Problem requirements
After locating the line containing "You are a computer-use" in the entries below, please write out that line and the rest through the end exactly. Omit pictures.

Pixel coordinate grounding data:
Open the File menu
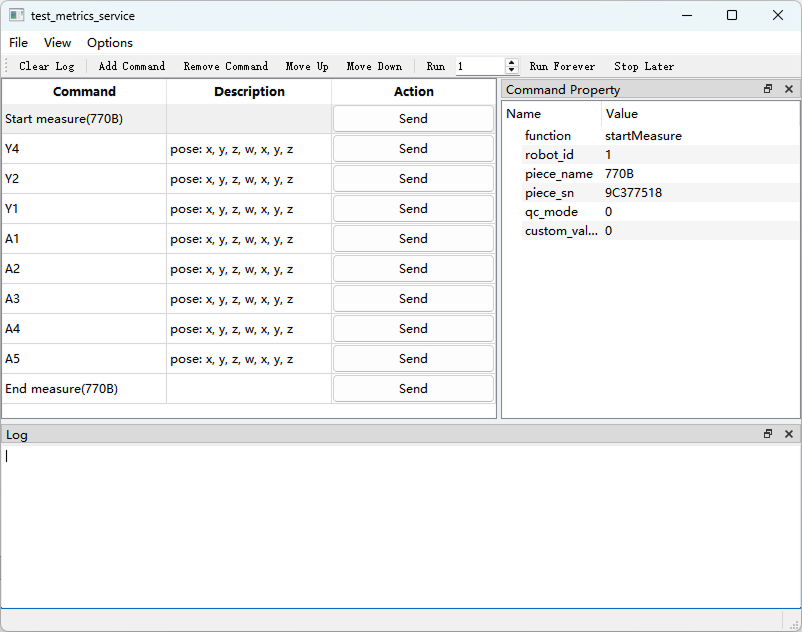The height and width of the screenshot is (632, 802). pyautogui.click(x=18, y=43)
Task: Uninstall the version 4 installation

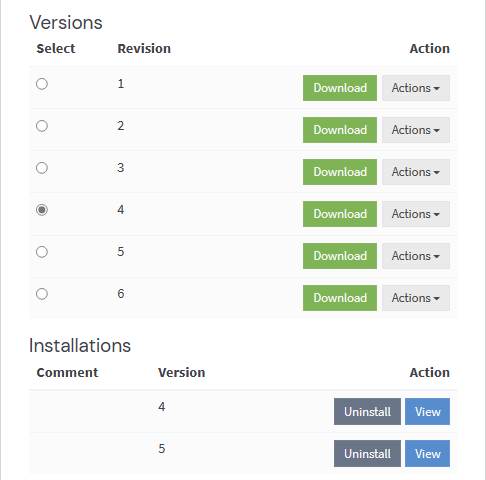Action: 367,412
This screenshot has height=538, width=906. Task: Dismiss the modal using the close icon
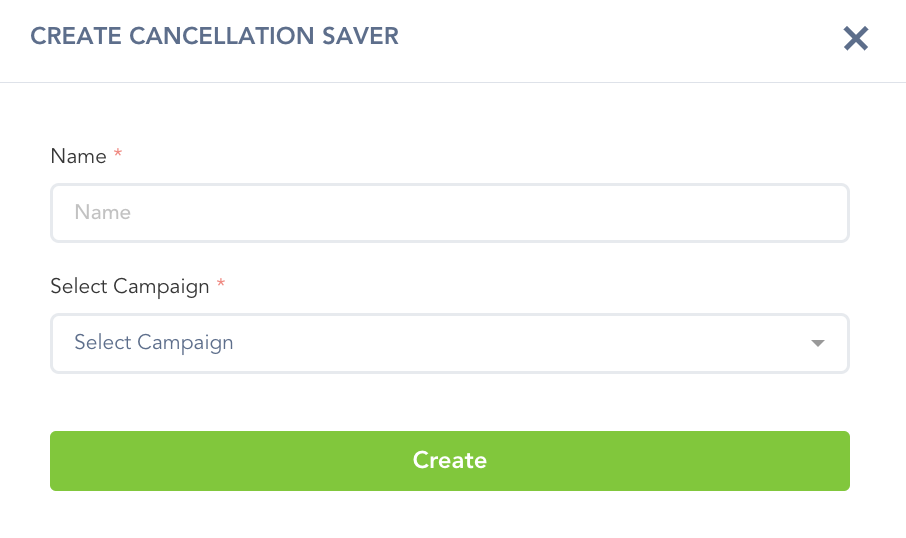pos(856,39)
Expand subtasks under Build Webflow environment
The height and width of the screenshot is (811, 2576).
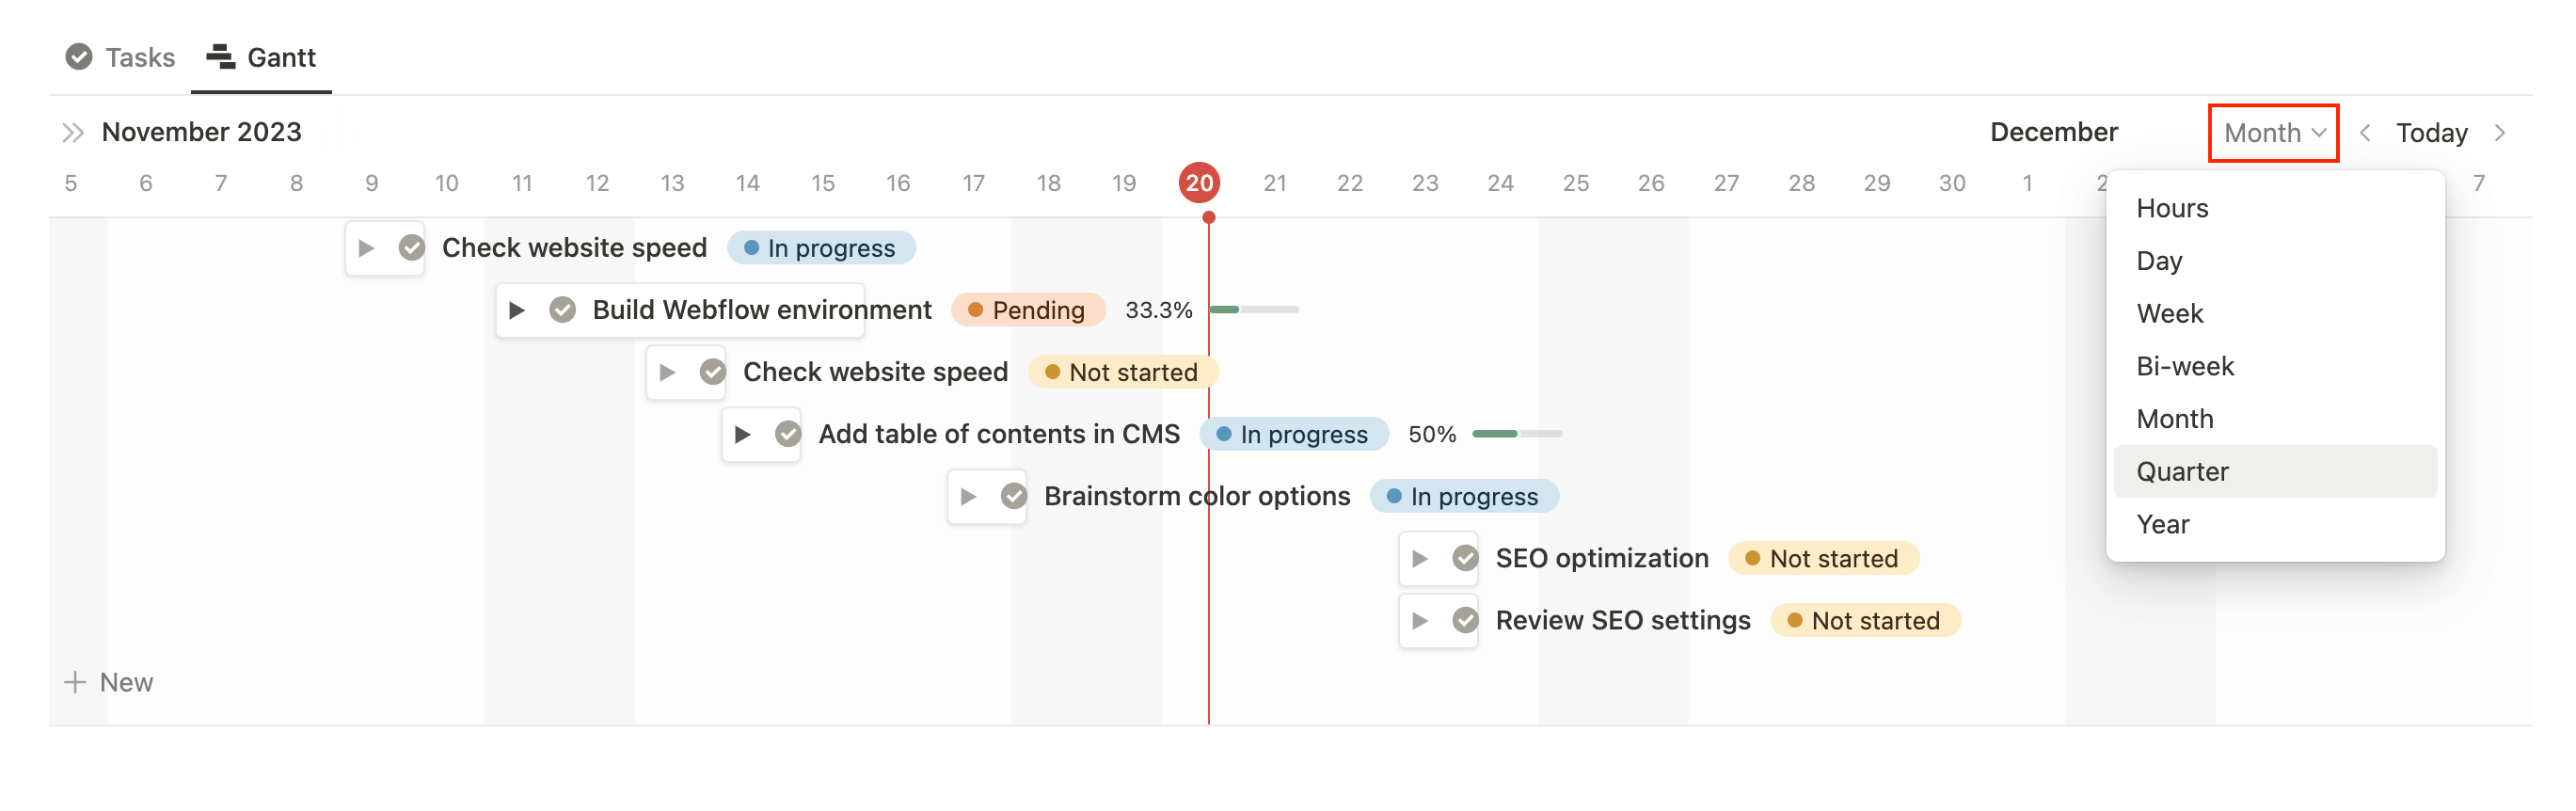pos(519,310)
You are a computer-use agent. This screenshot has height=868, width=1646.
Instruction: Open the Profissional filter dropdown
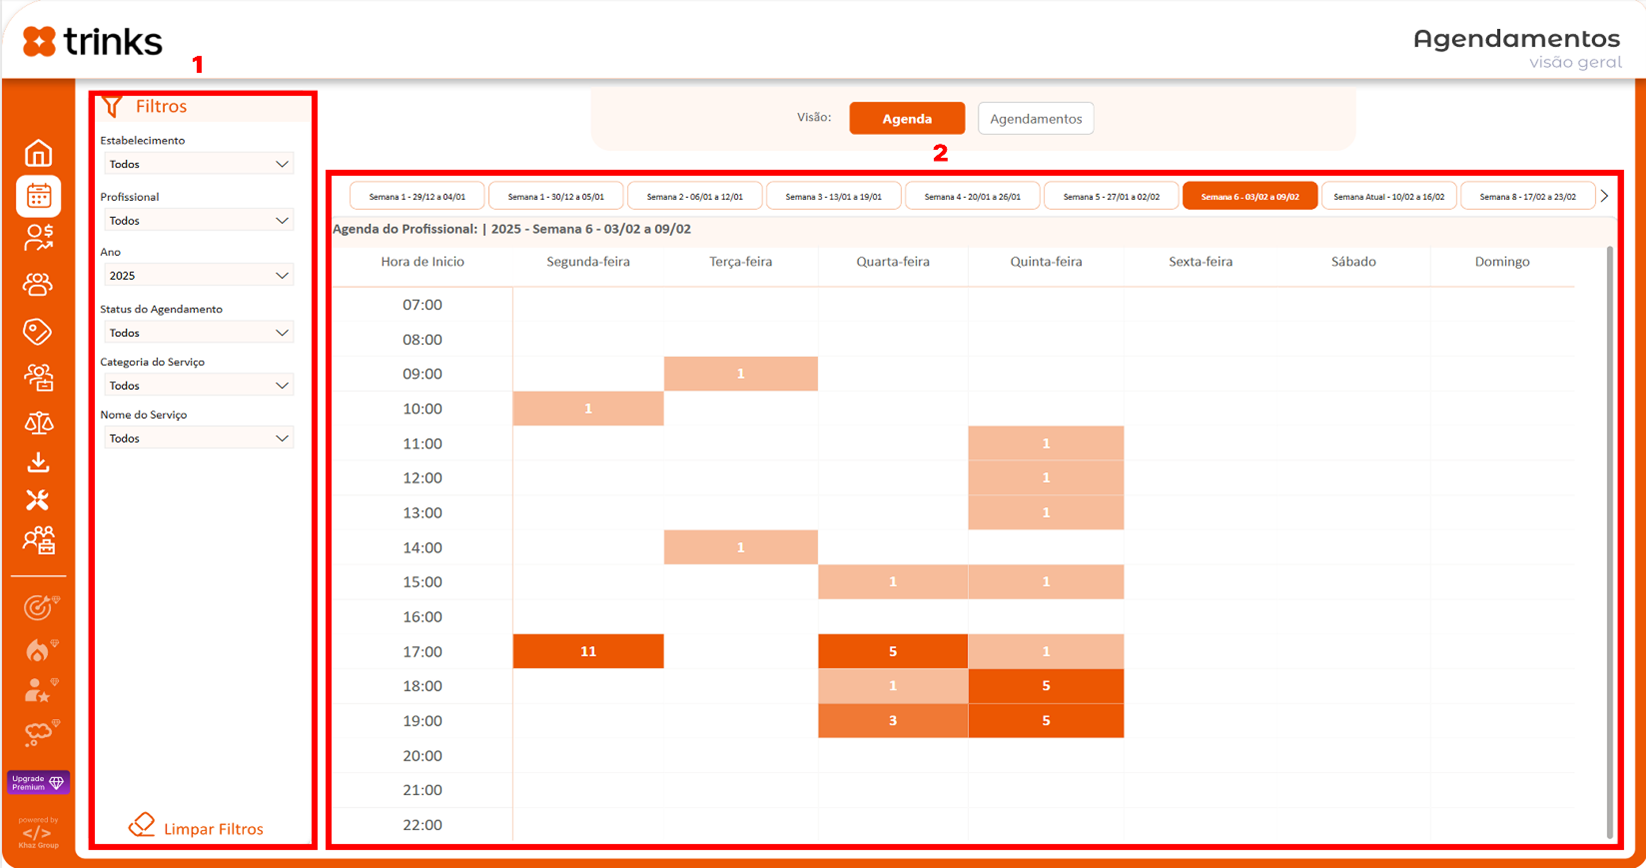point(198,221)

Solution
You are a computer-use agent. This screenshot has height=868, width=1646.
Instruction: Open the Profissional filter dropdown
point(198,221)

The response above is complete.